Harvey Bernhard cited a demonstrative instance where Hodges spent half a day's filming setting up a single shot of Damien coming from the stone pillars at the far end of the garden on the Thorn Estate in order to place a bonfire in the foreground. In later interviews, Hodges gave his own account of his experiences working on Omen II. He claimed that Bernhard produced a gun during an argument about the design budget, also that he left of his own accord rather than being fired.

===Under Don Taylor===
Bernhard replaced Hodges with Don Taylor, who had a reputation for finishing films on time and under budget. Taylor reshot several of Hodges scenes, though several of the earlier director's takes remain in the final film, including:

- The entire opening sequence in Jerusalem.
- Some of the footage at the factory and at the military academy.
- The dinner where Aunt Marion shows her concern about Damien

Lance Henriksen expressed frustration that Taylor cut most of his role and character development.

Taylor also added the twist ending of Ann Thorn being a secret disciple of Damien who kills Richard in the climax.

===Filming locations===
Unlike the first film, which was shot primarily in England, Damien was filmed primarily in the United States.

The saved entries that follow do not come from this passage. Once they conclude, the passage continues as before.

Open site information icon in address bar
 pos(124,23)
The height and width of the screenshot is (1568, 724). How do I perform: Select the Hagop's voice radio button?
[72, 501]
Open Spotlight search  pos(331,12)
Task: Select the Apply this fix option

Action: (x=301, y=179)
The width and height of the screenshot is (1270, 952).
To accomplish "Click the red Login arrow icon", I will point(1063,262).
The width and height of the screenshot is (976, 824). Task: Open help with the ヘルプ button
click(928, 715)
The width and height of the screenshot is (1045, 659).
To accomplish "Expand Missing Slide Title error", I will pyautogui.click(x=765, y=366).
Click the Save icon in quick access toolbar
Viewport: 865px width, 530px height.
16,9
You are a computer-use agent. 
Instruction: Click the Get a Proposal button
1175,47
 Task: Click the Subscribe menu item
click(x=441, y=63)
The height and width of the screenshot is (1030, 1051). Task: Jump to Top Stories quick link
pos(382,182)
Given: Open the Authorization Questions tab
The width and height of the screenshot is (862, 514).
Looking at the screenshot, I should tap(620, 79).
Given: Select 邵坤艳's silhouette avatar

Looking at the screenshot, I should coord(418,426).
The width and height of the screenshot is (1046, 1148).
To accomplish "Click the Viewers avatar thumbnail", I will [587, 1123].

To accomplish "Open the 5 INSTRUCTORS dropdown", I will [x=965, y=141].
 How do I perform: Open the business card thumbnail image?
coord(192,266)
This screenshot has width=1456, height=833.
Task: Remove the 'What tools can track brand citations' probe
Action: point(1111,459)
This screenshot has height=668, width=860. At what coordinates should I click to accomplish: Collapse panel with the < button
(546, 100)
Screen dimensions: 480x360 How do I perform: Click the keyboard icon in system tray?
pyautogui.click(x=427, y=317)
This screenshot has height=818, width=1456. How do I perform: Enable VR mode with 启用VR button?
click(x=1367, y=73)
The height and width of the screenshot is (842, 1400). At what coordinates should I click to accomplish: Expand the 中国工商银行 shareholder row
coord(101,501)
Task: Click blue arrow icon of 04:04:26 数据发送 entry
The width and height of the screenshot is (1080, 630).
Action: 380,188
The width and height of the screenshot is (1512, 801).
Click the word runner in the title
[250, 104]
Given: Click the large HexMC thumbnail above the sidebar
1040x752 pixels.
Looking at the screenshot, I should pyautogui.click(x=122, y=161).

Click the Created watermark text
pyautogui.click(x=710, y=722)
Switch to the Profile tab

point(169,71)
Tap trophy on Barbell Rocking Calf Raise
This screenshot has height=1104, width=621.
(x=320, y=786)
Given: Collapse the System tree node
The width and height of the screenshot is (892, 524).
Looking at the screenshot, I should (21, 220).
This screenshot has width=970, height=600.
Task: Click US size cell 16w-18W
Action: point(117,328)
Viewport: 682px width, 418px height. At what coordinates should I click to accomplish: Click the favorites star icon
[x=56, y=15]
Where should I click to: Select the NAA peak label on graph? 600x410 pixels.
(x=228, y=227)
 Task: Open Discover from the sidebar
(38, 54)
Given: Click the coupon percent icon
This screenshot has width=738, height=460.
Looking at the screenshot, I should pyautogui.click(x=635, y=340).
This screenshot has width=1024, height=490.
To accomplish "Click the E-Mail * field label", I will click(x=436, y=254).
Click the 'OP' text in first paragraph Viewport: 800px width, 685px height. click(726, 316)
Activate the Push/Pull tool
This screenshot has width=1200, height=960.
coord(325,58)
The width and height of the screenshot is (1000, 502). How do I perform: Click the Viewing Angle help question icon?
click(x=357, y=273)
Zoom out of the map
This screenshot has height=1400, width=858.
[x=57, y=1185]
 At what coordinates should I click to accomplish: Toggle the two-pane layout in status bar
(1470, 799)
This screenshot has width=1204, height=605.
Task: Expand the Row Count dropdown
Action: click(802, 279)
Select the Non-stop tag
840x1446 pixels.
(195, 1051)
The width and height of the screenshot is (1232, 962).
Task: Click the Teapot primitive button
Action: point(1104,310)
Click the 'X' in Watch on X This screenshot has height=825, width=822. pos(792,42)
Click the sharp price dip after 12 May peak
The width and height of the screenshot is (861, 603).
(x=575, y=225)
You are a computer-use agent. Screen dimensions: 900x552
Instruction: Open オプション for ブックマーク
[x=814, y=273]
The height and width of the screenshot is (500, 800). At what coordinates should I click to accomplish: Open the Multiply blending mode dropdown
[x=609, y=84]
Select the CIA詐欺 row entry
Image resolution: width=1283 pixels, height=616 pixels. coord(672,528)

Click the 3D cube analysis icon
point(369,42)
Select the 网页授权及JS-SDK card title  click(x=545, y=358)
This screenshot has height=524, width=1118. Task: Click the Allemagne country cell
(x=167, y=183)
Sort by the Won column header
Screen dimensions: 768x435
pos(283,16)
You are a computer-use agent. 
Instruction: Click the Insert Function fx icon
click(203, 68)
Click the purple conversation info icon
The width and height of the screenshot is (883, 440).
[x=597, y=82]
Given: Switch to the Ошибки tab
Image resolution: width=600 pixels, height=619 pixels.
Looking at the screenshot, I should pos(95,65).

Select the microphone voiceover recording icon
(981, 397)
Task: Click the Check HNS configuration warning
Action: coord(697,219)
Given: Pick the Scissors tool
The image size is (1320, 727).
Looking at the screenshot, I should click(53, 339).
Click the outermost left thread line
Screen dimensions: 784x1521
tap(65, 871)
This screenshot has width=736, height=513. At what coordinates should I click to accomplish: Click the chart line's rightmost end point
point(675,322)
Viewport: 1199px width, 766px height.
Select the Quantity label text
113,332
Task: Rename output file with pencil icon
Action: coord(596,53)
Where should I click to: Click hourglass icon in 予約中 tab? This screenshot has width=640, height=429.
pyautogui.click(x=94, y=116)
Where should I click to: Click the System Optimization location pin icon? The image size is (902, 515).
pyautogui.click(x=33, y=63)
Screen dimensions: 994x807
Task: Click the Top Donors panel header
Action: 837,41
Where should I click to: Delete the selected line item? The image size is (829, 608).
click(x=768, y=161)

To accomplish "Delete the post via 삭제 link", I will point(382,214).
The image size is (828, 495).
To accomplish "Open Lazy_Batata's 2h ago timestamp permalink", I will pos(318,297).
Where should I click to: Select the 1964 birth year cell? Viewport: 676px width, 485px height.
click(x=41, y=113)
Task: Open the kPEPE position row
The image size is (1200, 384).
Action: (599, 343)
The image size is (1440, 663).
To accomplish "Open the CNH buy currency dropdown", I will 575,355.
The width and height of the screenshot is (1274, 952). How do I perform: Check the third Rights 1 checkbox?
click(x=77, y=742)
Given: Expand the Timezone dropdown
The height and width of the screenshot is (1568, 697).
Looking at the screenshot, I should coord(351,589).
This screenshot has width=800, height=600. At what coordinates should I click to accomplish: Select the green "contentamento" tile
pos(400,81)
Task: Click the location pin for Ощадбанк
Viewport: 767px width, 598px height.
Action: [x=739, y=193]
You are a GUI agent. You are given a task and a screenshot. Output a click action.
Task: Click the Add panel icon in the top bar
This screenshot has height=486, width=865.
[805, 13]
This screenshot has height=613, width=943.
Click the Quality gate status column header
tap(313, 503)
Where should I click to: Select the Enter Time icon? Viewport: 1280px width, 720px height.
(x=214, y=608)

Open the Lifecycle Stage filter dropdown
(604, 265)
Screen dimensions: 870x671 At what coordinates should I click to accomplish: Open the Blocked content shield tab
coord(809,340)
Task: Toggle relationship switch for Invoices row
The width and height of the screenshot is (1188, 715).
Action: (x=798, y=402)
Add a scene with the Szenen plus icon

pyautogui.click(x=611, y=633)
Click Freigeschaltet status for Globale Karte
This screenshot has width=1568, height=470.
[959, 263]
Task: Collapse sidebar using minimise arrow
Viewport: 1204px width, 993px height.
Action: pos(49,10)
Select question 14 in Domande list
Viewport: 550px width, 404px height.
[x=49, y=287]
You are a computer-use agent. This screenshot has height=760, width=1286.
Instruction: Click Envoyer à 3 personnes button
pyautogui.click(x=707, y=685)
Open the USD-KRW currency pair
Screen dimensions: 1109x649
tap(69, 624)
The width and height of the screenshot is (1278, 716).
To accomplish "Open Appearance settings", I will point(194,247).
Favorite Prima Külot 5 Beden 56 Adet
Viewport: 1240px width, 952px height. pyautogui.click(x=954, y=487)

The film was mainly set in Chicago and was largely filmed in that city's downtown. The Thorn Industries building was actually Chicago City Hall. Another scene took place at Graceland Cemetery. Scenes supposedly set in a New York City railroad freight yard were actually filmed at the Rock Island Railroad's 12th Street intermodel yard in Chicago, Illinois, with the CBOT Tower and the Sears Tower clearly visible in the background.

Other locations included Lake Forest Academy's campus, which was used as the Thorn Mansion, the Northwestern Military and Naval Academy's Lake Geneva, Wisconsin campus, which was used for the military academy, with real Lake Geneva students portraying most of the academy cadets, and the Murphy Estate on Catfish Lake in Eagle River, Wisconsin for the skating scene, with local children playing the skaters. The Field Museum of Natural History, depicting the Thorn Museum, was also used in several scenes throughout the film, including some of its final minutes. The elevator scene was filmed at the Museum of Science and Industry.

The opening scenes were filmed in Acre, Israel, as well as the ruins of the crusader city Akko.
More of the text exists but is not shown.